Now that an index exists, data can be loaded into redis through the ``SearchIndex.load()`` function

In [14]:
# load expects an iterable of dictionaries
index.load(data)

## Executing Queries

Next we will run a vector query on our newly populated index. This example will use a simple vector to demonstrate how vector similarity works. Vectors in production will be much larger than 3 floats and often require Machine Learning models (i.e. Huggingface sentence transformers) or an embeddings API (Cohere, OpenAI) to create.

In [15]:
from redisvl.query import create_vector_query

# create a vector query returning a number of results
# with specific fields to return.
query = create_vector_query(
    return_fields=["users", "age", "job", "credit_score", "vector_score"],
    number_of_results=3,
    vector_field_name="user_embedding"
)

# establish a query vector to search against the data in Redis
query_vector = np.array([0.1, 0.1, 0.5], dtype=np.float32).tobytes()

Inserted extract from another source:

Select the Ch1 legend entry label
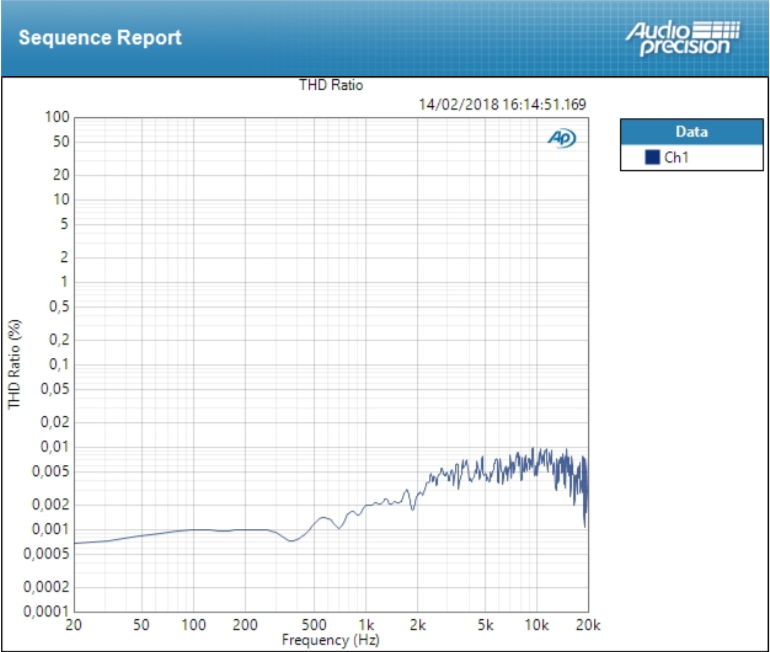Viewport: 770px width, 652px height. (x=677, y=158)
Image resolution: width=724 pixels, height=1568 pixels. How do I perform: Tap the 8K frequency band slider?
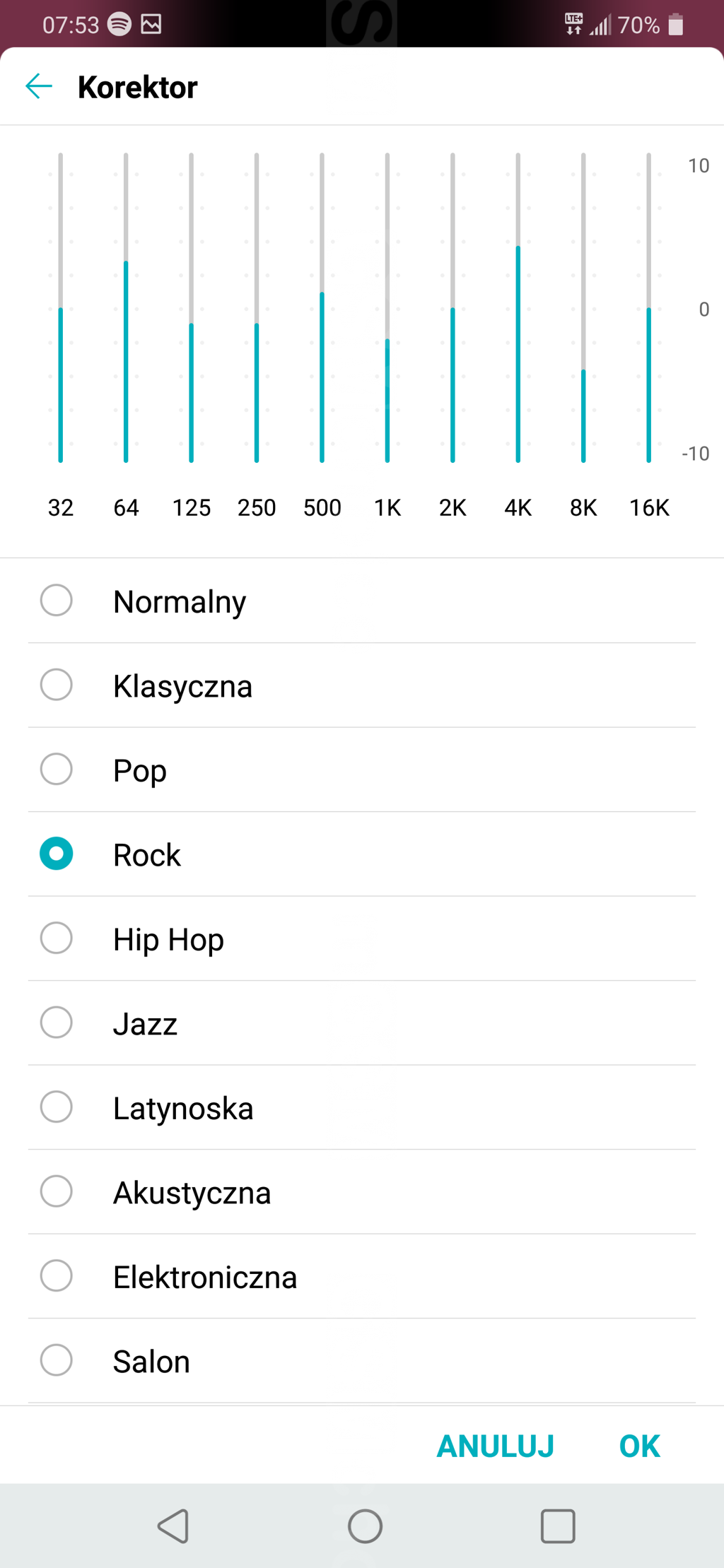[583, 370]
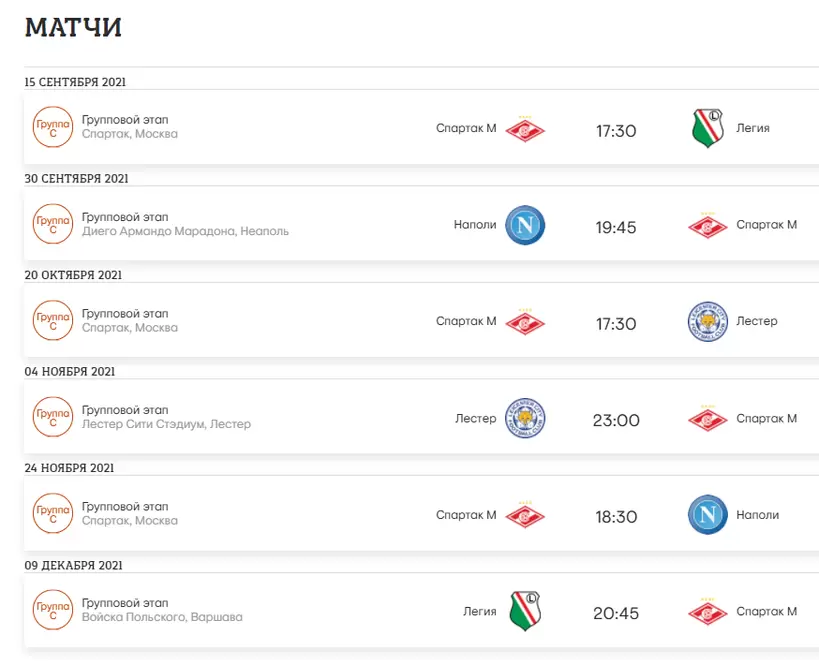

# use the SearchIndex instance (or Redis client) to execute the query
results = index.search(query, query_params={"vector": query_vector})

In [16]:
for doc in results.docs:
    print("Score:", doc.vector_score)
    print(doc)


Score: 0
Document {'id': 'v1:john', 'payload': None, 'vector_score': '0', 'age': '1', 'job': 'engineer', 'credit_score': 'high'}
Score: 0
Document {'id': 'v1:mary', 'payload': None, 'vector_score': '0', 'age': '2', 'job': 'doctor', 'credit_score': 'low'}
Score: 0.653301358223
Document {'id': 'v1:joe', 'payload': None, 'vector_score': '0.653301358223', 'age': '3', 'job': 'dentist', 'credit_score': 'medium'}